Entro na cabana e me encosto na porta fechada, minha tia levanta a cabeça
e se aproxima ao ver a minha expressão.
― O que aconteceu?
― Encontrei o lobo do sonho. ― Seus olhos expandem.
― E como foi? O que ele fez? Você está bem? ― Ela confere o meu corpo
para ter certeza de que não estou machucada.
― Só conversamos um pouco, ele quer que nós vamos passar um tempo
com ele, nos convidou para nos hospedarmos onde vive e quer me ver amanhã
de novo.
― Você sonha com esse lobo há meses, vocês parecem se conhecer há
muito tempo, talvez não tenha perigo, mas acho melhor conversarem mais antes
de decidirmos ir nos hospedar com ele.
― Então eu posso ver ele amanhã? ― Ela sorri.
― Minha criança, eu te amo e jurei te proteger quando seus pais se foram,
mas não adiantaria te prender dentro desta cabana depois de vir até aqui
encontrar o seu destino.
― Como funcionaria um relacionamento com ele? É um homem que se
transforma em lobo, é meio assustador pensar em como seria estar com ele,
considerando as circunstâncias.
― Você só vai descobrir se seguir a sua intuição, como sempre fez, se for
mesmo você a cumprir a profecia, o destino seguirá o curso independente dos
nossos medos.
― Eu vou amanhã, mas não vou usar a capa, fiquei parecendo a
Chapeuzinho Vermelho, chegando perto do lobo, pareço ainda mais uma
personagem de conto de fadas.
Minha tia sorri de forma carinhosa enquanto coloca um pouco de chá em
uma caneca antes de me entregar.
― Tome isso, vai ajudar a acalmar os ânimos e dormir mais tranquila. ―
Tomo o chá que minha tia fez, logo sentindo o sono me alcançar, então vou para
a minha cama e me deito, caindo no sono rapidamente.
Caminho por uma floresta densa, reconheço um pouco do caminho que fiz
para conhecer Stefan, a névoa mais espessa do que o normal, como se a
natureza estivesse em expectativa e os ventos sussurrassem contando histórias.
A cada passo, as árvores parecem ganhar vida, tentando dar um recado, uma
advertência que não consigo compreender. O chão sob os meus pés está frio e
coberto por folhas murchas, como se a vida estivesse a ponto de se esvair dessa
terra.
Um arrepio corre pelo meu corpo quando o vento se agita, uivando ao
meu redor e trazendo consigo o cheiro de sangue e cinzas. Avisto uma clareira à
minha frente com uma visão horrível nela. Lobos ferozes lutando uns contra os
outros, garras afiadas rasgando o ar com fúria. Procuro no meio dessa luta pelo
meu lobo, por Stefan, mas não o encontro liderando a sua alcateia.
Me escondo atrás de um tronco, procurando não ser vista e, em meio à
luta, uma figura sombria surge ao longe, envolta em um manto preto, seu rosto
coberto, mas o frio que emana é possível sentir de onde estou. O desconhecido
caminha entre os lobos, observando a batalha esperando, talvez, o momento
certo para agir. Reconheço nele uma força antiga, sombria, que não parece
estar presente para trazer a paz, mas sim a destruição.
De repente, a voz etérea se eleva, quase me causando dor física.
― O alfa será desafiado, não por força, mas por traição. O sangue dos
antigos será testado e a companheira destinada é a chave, mas também o alvo.

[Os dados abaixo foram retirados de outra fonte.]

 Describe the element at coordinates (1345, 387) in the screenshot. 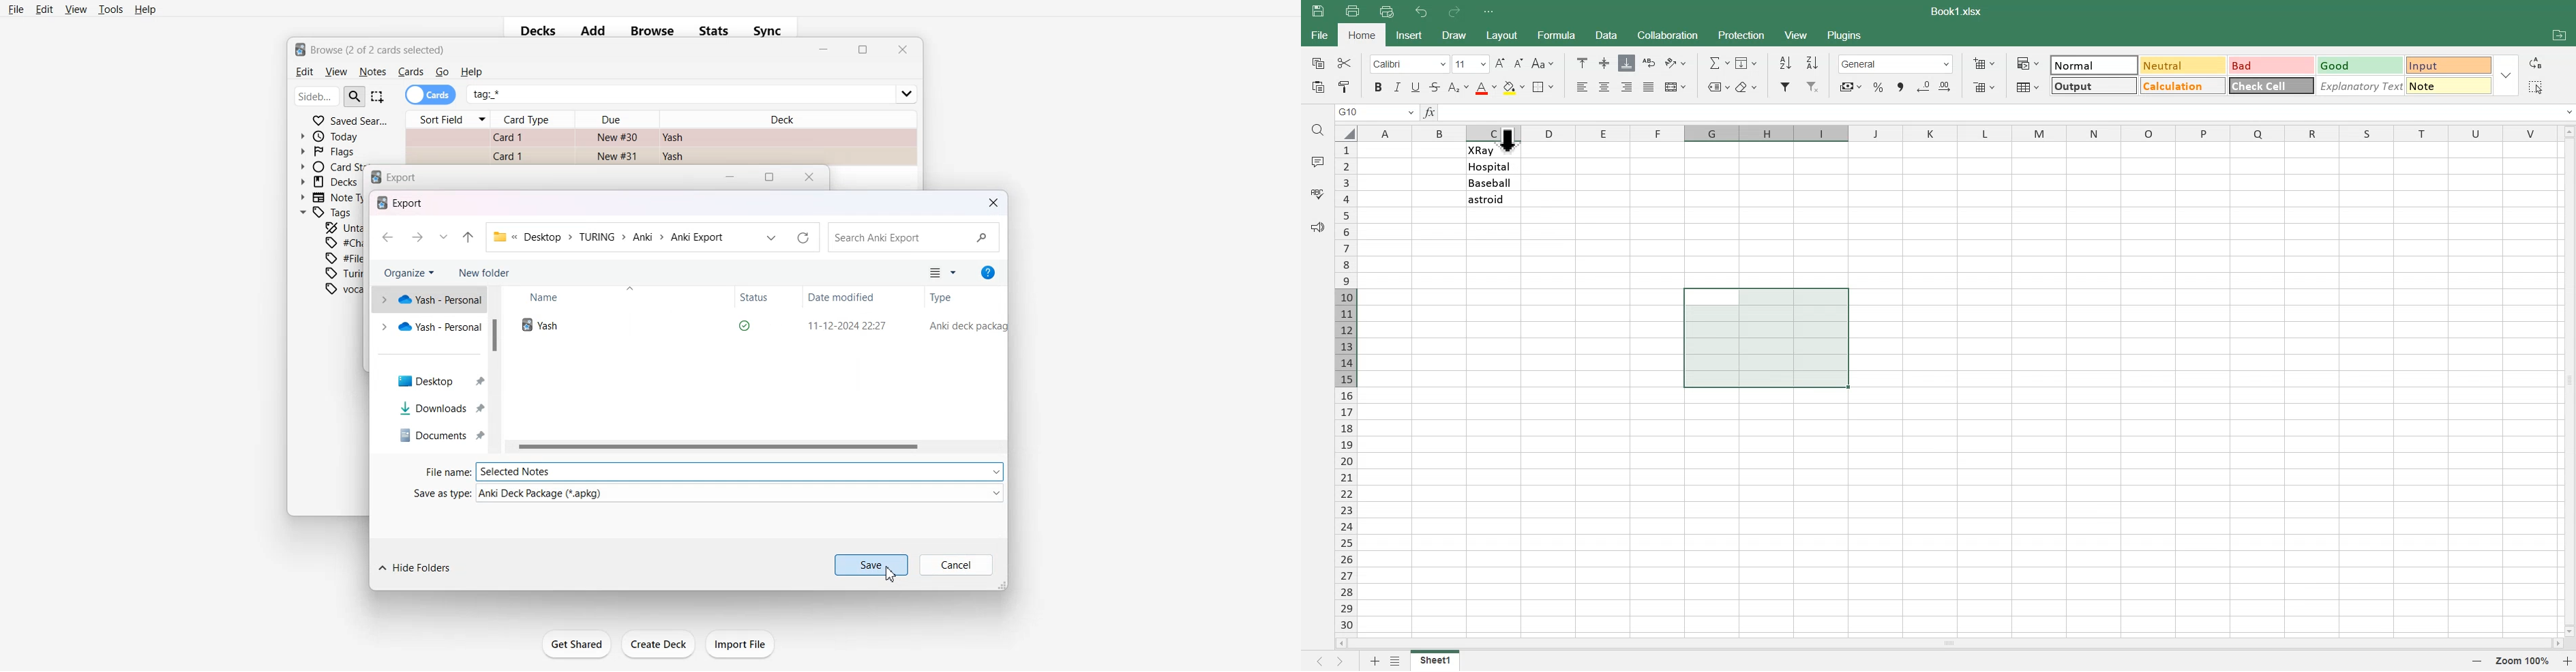

I see `Vertical Row Number line` at that location.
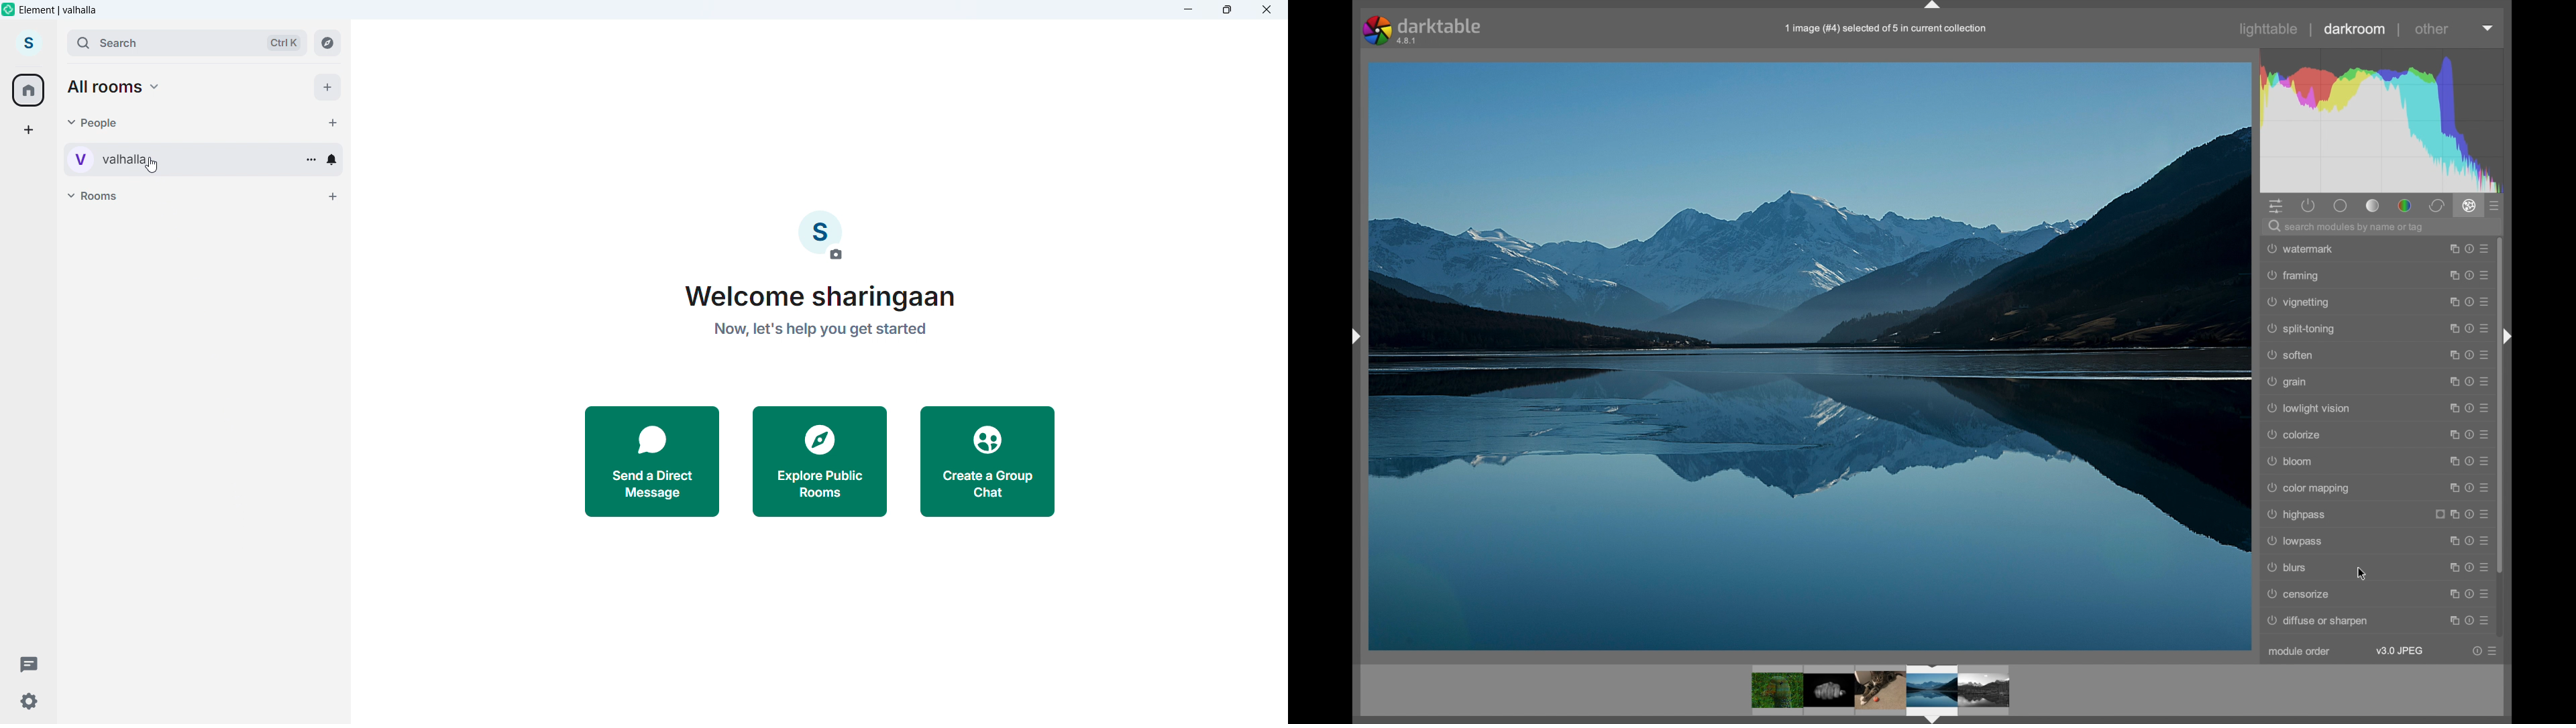 This screenshot has height=728, width=2576. Describe the element at coordinates (2505, 467) in the screenshot. I see `scroll box` at that location.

O que está por vir será além de garras e dentes. Uma trama se ergue nas
sombras, e o lobo solitário espreita entre aliados.
Afinal, essa voz é do desconhecido? É de outro lugar? A quem pertence?
Antes que eu possa cogitar fugir correndo, a luta para e os lobos me
encaram, ferozes, rosnando e mostrando as presas afiadas. O chão treme sob os
meus pés e sinto raízes roçarem meus calcanhares, como se tentassem me
prender. Tento pular, correr, escapar, mas sou capturada, então o desconhecido
age e, em um piscar de olhos, está na minha frente, me olhando com as íris
brancas, frias, me dando a certeza de que eu não tenho como fugir. Está tudo
acabado.
Ela carregará em seu ventre o herdeiro de um poder puro, que será tanto a
chave para a salvação quanto o alvo da escuridão.